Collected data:
· · · · ·

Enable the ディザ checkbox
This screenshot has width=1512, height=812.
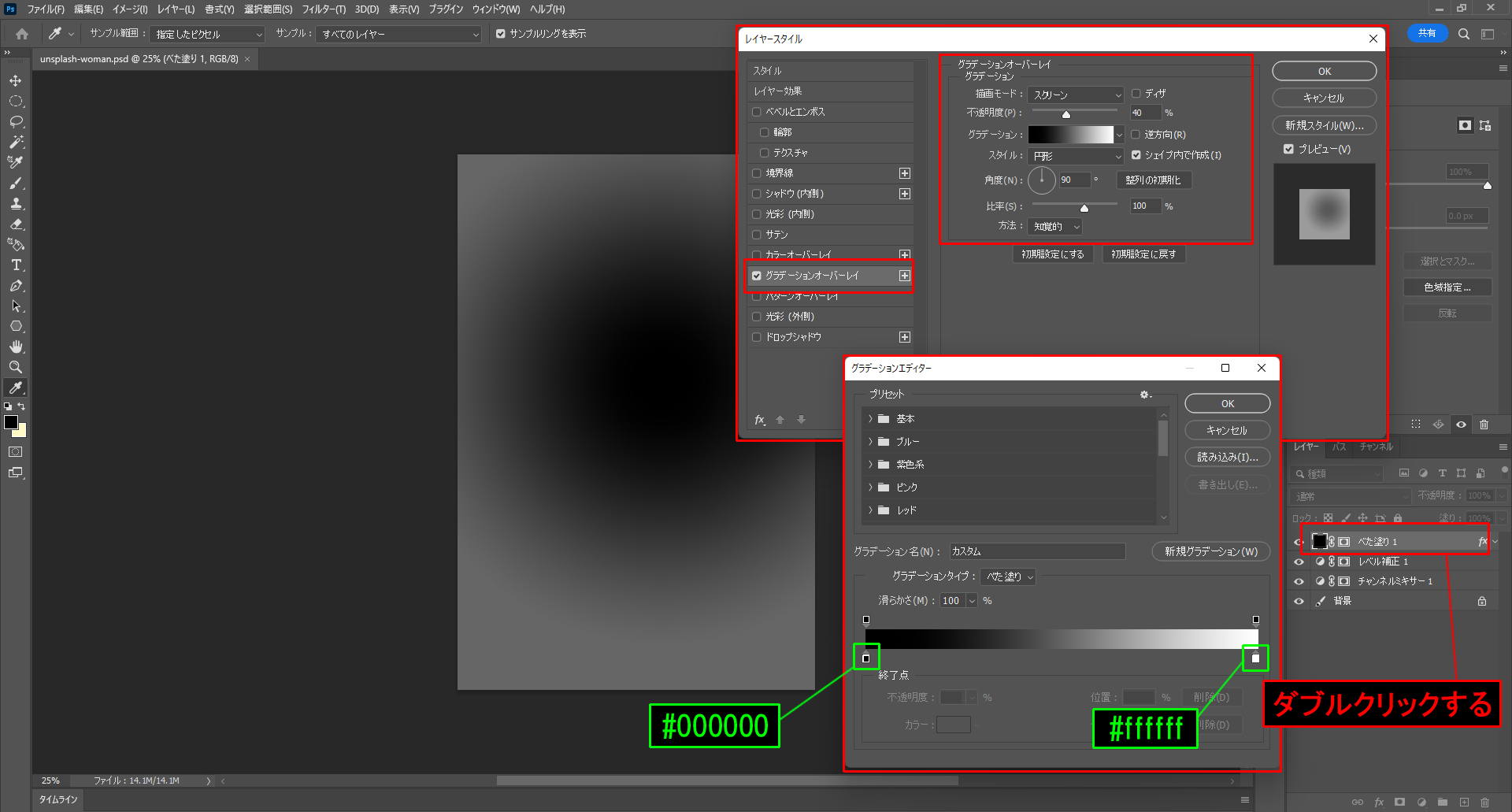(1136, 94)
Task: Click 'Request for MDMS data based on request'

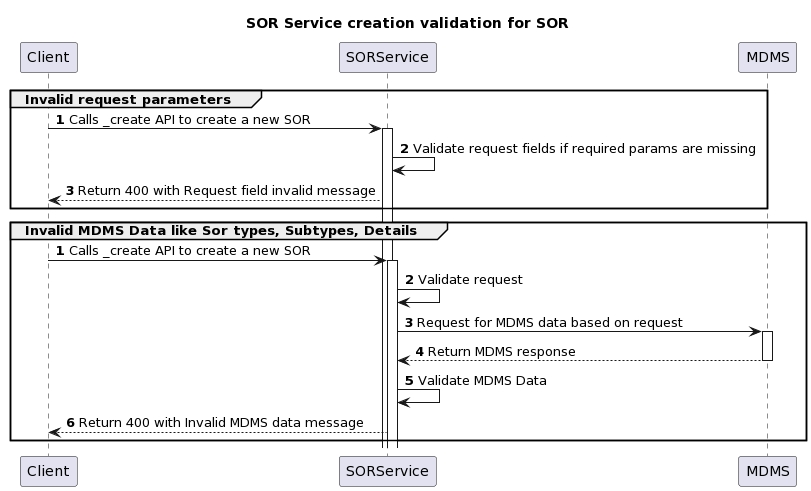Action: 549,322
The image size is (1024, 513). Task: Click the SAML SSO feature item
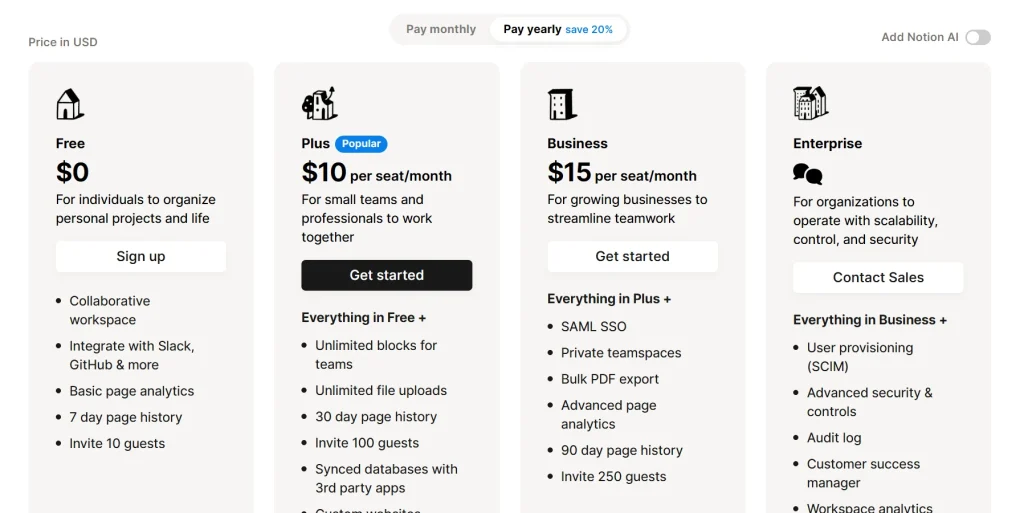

· · · · ·

- _What you need to do_
Set down every record exactly as written, but drop the pictures.

- _Solution_
Enable the ディザ checkbox
This screenshot has width=1512, height=812.
(1136, 94)
Task: Click 'Request for MDMS data based on request'

Action: 549,322
The image size is (1024, 513). Task: Click the SAML SSO feature item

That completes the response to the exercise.